Like many physicians, the opioid overdose epidemic has become personal to me. As a cardiothoracic surgeon I have prescribed opioids for 25 years to help my patients manage their post surgical pain. These medications are invaluable, but they have a much darker side than I ever imagined and we are seeing it very clearly now.
Drug overdose is now the number one cause of accidental deaths--more people die from drug overdoses than die in automobile accidents, falls, or guns. We have two million addicted souls who generate 1000 ER admissions and 80 deaths every day.
Addiction can no longer go unnoticed--there are few of us who have not been touched by it in someway. In fact, in a recent survey by Morning Consult, about two-thirds of voters said the problems of prescription drug and heroin abuses are very serious.
We also survey our audience to assess their interests, and mental health has become their dominant request, in part because of its dangerous cousin, addiction. Each weekday, viewers around the country allow us the very special privilege of entering their homes to share our knowledge on how to improve health and happiness. Over the last year, we have devoted a substantial amount of time to covering the crisis. More than any season before, we have seen people responding through comments, social media, email, even public gatherings. And amidst that feedback, there have been letters of gratitude, hope and support. Many of the stories had happy endings; others were tragic. If we teach people a pathway to recovery and we support families and individuals who are wrestling with the deadly dance of addiction, they CAN and WILL get better. I have seen first hand that recovery is real.
Both on and off our stage, my team and I have done our homework on this topic. We've talked with the biggest leaders in the country as well countless people in recovery. We've also met with folks out in the community who are dealing with the challenges of getting treatment for addiction. I've learned that getting help conceptually should be straight forward, but in reality there are many seemingly insurmountable barriers for people with the brain disease of addiction.
This is why I am spending today in the U.S. Capitol at the launch of the Coalition to Stop Opioid Overdose. When I last came to Capital Hill this past October. We participated in the UNITE to Face Addiction rally - a huge, historic concert on the Mall. I heard from many families that their loved ones could not get help or enter rehab. The carried pictures of those they had lost, happy faces of lives cut short adorned T shirts. People told me they were not being offered medications like buprenorphine, naltrexone that work to reduce addiction cravings while others long for access to naloxone - an emergency countermeasure that pulls addicts back from the brink of overdose deaths. A month later, we learned from the NIH that 75% of people with drug-use disorders never receive any treatment.
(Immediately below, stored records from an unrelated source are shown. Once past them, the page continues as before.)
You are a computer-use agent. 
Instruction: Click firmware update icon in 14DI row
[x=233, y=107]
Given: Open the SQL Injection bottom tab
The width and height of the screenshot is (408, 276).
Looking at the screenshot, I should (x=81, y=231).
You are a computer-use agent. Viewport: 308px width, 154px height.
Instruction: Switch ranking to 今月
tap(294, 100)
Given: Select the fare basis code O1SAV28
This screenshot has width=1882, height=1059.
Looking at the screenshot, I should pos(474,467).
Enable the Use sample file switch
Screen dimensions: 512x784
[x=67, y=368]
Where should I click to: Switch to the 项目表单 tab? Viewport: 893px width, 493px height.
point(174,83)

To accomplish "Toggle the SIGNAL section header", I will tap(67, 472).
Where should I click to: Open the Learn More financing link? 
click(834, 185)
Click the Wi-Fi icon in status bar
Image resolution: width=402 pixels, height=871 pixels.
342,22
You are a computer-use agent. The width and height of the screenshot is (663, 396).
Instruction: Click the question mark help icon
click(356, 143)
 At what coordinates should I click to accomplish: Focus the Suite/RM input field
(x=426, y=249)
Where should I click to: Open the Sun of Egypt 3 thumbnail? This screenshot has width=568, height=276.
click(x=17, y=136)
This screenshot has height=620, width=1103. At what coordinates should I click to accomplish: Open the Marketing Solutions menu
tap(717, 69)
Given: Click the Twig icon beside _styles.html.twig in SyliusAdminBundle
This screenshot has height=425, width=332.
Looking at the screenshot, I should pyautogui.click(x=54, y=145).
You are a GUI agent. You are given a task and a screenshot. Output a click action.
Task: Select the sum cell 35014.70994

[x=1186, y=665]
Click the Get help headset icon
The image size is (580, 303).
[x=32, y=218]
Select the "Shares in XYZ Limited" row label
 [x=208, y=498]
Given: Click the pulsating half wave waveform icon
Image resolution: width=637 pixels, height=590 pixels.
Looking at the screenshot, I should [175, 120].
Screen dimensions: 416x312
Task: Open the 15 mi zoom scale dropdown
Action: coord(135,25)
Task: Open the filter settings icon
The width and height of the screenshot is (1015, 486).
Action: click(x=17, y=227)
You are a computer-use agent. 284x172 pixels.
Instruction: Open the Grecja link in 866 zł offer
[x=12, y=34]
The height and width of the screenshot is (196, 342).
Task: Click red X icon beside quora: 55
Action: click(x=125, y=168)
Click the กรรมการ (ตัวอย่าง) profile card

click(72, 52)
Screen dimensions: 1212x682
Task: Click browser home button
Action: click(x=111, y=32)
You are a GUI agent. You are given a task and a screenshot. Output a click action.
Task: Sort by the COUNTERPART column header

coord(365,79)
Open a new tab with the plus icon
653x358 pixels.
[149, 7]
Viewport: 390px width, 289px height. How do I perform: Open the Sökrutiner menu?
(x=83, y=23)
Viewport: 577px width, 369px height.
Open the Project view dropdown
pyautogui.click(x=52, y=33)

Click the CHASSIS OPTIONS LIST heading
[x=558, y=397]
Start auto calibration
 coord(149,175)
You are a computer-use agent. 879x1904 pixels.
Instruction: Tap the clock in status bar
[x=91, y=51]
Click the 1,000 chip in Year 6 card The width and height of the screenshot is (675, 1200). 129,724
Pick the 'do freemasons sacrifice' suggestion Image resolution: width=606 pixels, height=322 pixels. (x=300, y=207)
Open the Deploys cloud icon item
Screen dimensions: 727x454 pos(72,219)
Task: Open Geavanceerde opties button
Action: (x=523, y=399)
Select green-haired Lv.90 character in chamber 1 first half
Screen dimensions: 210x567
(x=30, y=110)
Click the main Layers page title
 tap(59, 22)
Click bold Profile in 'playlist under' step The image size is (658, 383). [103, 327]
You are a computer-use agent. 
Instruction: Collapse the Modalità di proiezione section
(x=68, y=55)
Part of the problem is that until now, our nation has had no unified national approach to dealing with the crisis. But we are on the brink of major change. So here is where we are:
•Congress, the Administration, CDC and FDA have taken important initial steps to combat this epidemic.
•Last week, the House passed an omnibus of 18 bills related to opioids, and the Senate approved the Comprehensive Addiction and Recovery bill in March.
•Now the real work will take place - the bills will need to be reconciled in a conference committee and the Senate and House now must merge their CARA bills into one.
•We are here today to ask Congress to appropriate enough money to fully fund the legislation. WE ARE SO CLOSE!!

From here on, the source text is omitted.